Kaybolup gitmelerine gönlümün hiç râzı olmadığı, bizi ve geçmişteki gündemimizi, meşgûliyetimizi çok iyi anlatan yazılardan biri de merhum Nevzat Kösoğlu’nun “Kanun-u Kadim’e Sadakat” yazısıdır. (1)

Kösoğlu, “Koçi Beğ, pâdişaha arz ettiği risâlede Osmanlı nîzamının çözülüş sebeplerini, netîce olarak bir cümle ile ifâde eder: ‘Kanun-u Kadim tenezzül bulmuştur Hünkâr’ım!’ dedikten sonra Kanun-u Kadim’i şöyle açıklar: ‘Kanun-u Kadim, Türk’ün iki bin yıldır kanıyla, dehâsıyla yoğurduğu devlet geleneğidir. İnsanlar ve ülkeleri idâre etme sanatıdır. (…) Tuttuğu bayrak ‘Nîzam-ı Âlem’ mefkûresidir ve Türk’ün ilk idrâki dünya üstünde görevli olduğunu biliştir.
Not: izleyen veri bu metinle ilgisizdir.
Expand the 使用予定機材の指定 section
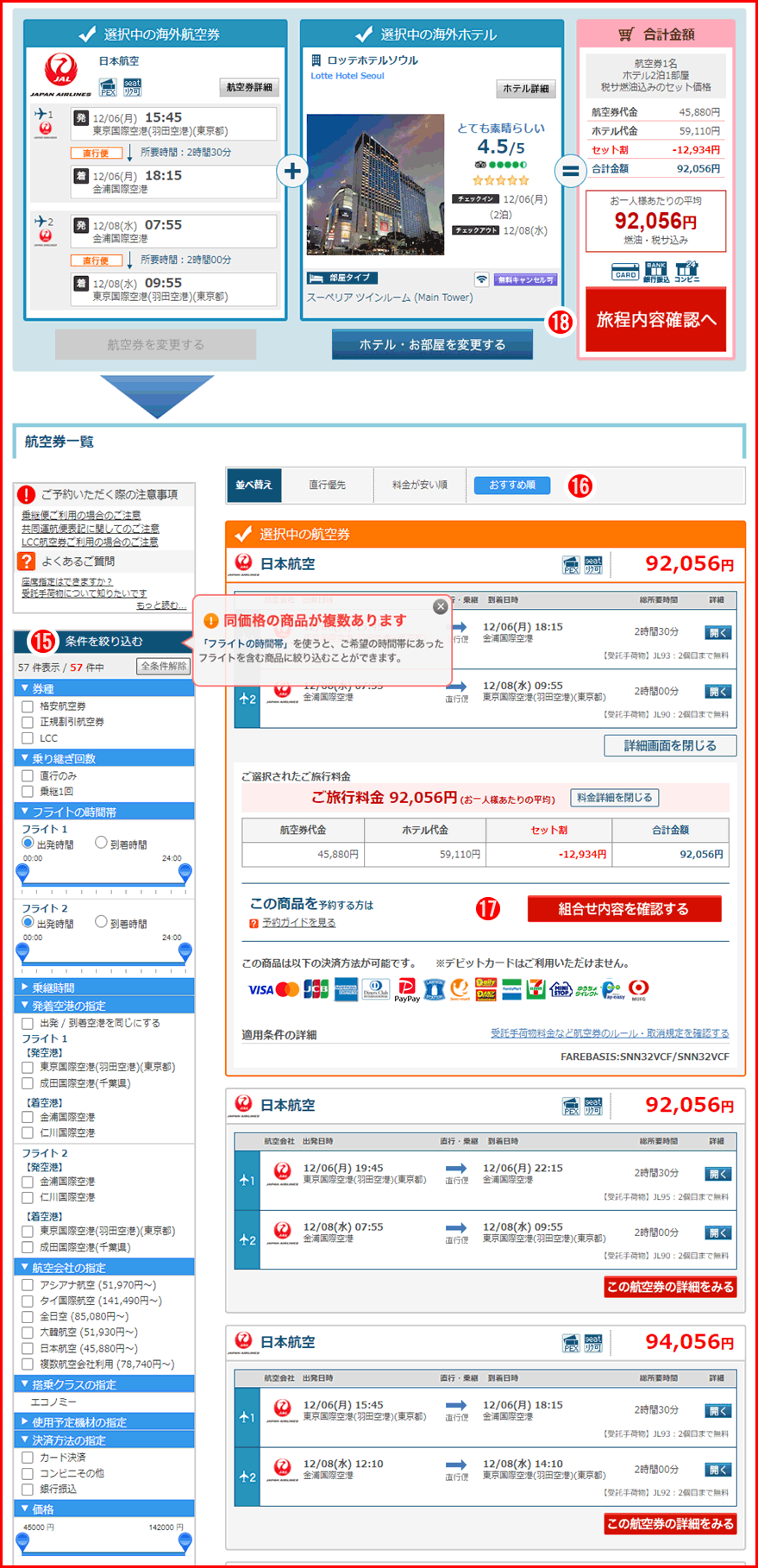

Kanun-u Kadim, bu heybetli sorumluluğun zamâna işlenişidir. Kanun-u Kadim, ilâhî bir muhtevânın ölçü ve disiplin örgüsüdür. Orada felekler yerli yerinde döner ve insan ruhunda boşluklar yoktur. Ve onda hâkanca veya çobanca ama aynı bütünleşmiş kültürün tutarlılığı yaşanır.” (2)

“(…) Bu bir kültürdür, bir prensipler manzûmesidir ki onda insanlar ‘Kelam-ı Kadim’ üzere yürümek ve devlet Kanun-u Kadim üzere yürütülmek gerekir. (…) ‘Pâdişah duâsı almışız, bize dünyâda ve ukbâda zeval yoktur.’ diyen pervâsız Barbaros, Kanun-u Kadim kültürünün kaptan-ı deryâsıdır. Ülkeler fetheden, ülkeler sunandır.
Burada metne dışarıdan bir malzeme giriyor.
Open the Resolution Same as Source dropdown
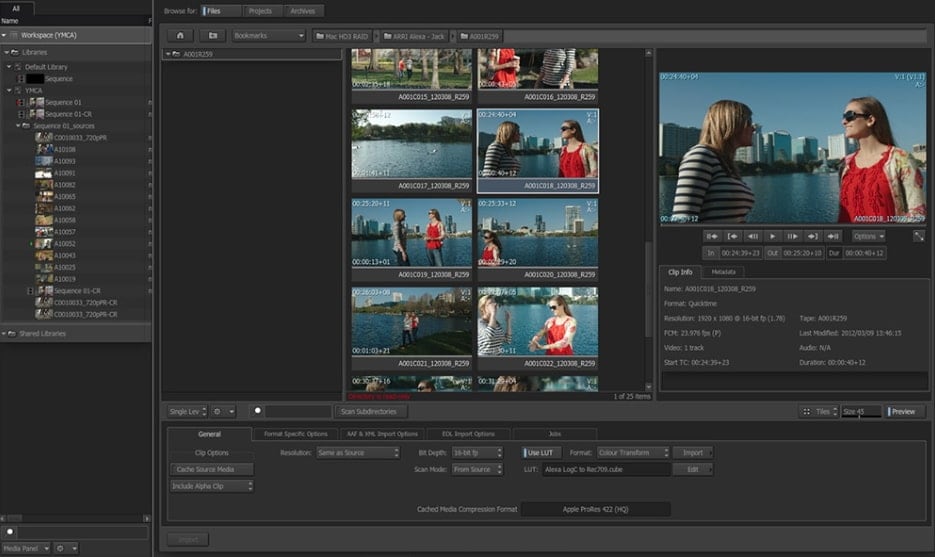Screen dimensions: 935x557 pyautogui.click(x=358, y=453)
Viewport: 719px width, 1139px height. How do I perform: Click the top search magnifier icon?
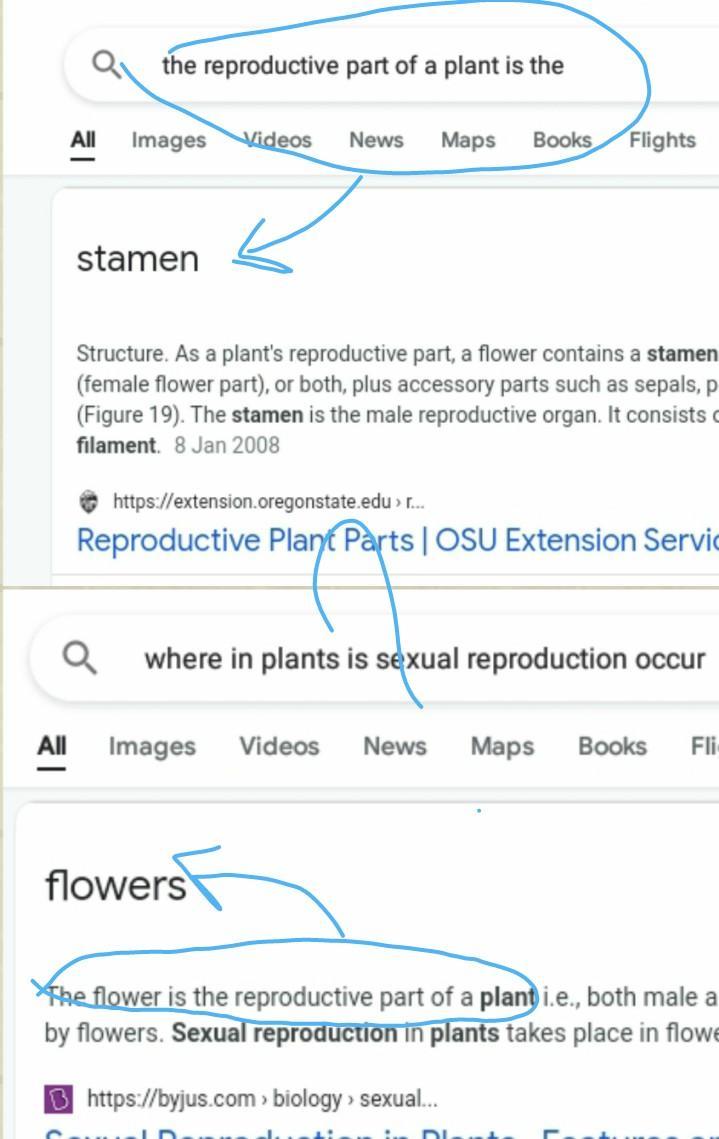tap(105, 64)
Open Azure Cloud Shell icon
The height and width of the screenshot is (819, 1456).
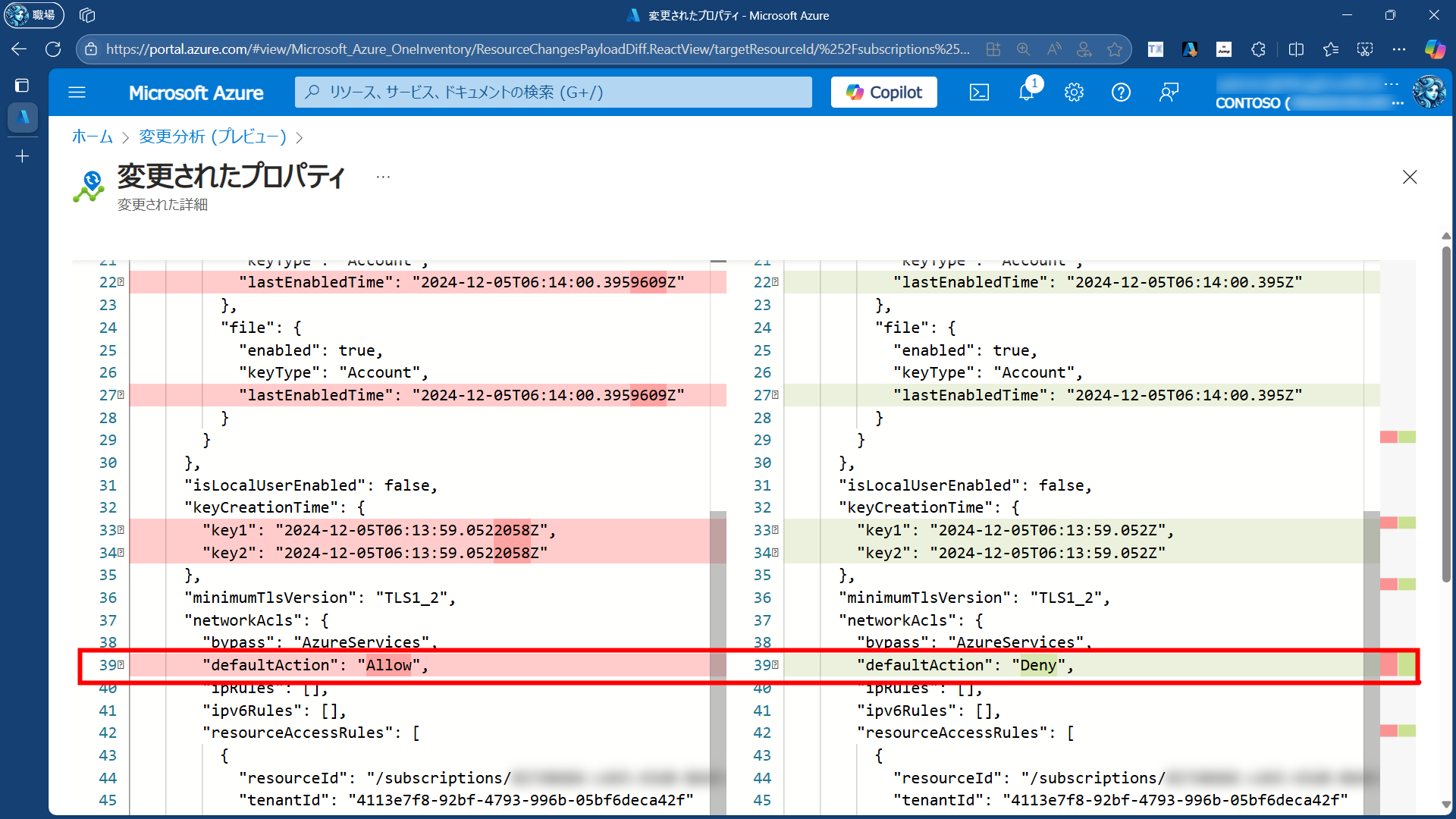point(979,93)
‘Nahak yere boynum alır, âhirette iki elim yakasındadır. Lâkin pâdişah efendimize haber salın Merzifonluyu yerinden etmesin, küffardan İslâm’ın intikamını ancak bu adam alır.’ diyen Kanun-u Kadim paşasıdır; târifsizce büyük, o kadar inanmıştır.
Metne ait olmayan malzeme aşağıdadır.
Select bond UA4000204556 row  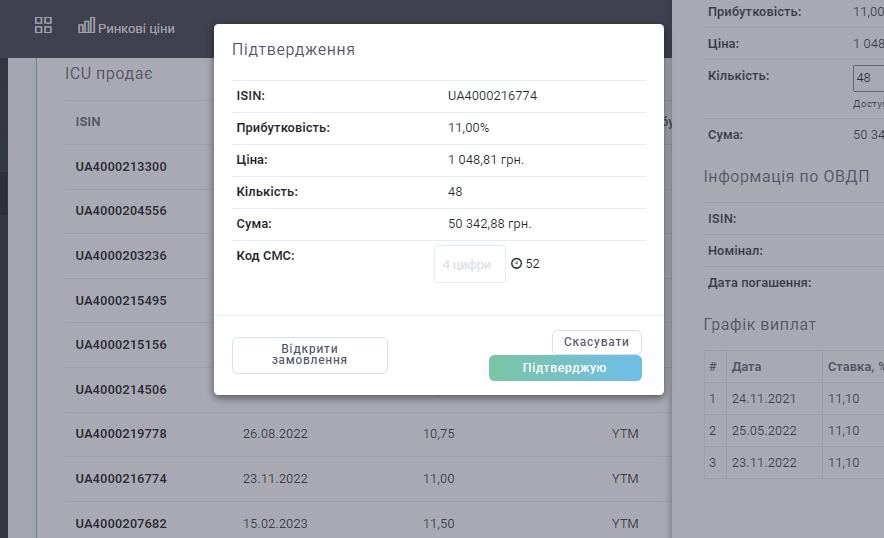pyautogui.click(x=121, y=211)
Kanun-u Kadim pâdişahının kulaklarında, ‘Mağrur olma pâdişahım, senden büyük Allah var!’ avazı sürekli çınlar. (…)

Kanun-u Kadim Osmanlı’sının yüreğinde savrulan “seyf-i şeriat”tır. Bu, nefs yontucudur, helâl haram ölçüleri ile ruhu disipline eder. İçteki nîzamı kurar ve Kanun-u Kadim’i hayâta dikte ettirir. Ve onlar, bu şuurla dâima davranışlarının “Kitap”taki yerini sorarlar. Kitap tektir. Bunun içindir ki insanlar kitabın dışına çıkmaya başladıktan sonra Kanun-u Kadim de bozulmuştur ve devlet, gücünü yitirdikçe insanların da iç nizamı çözülmüştür.” (3)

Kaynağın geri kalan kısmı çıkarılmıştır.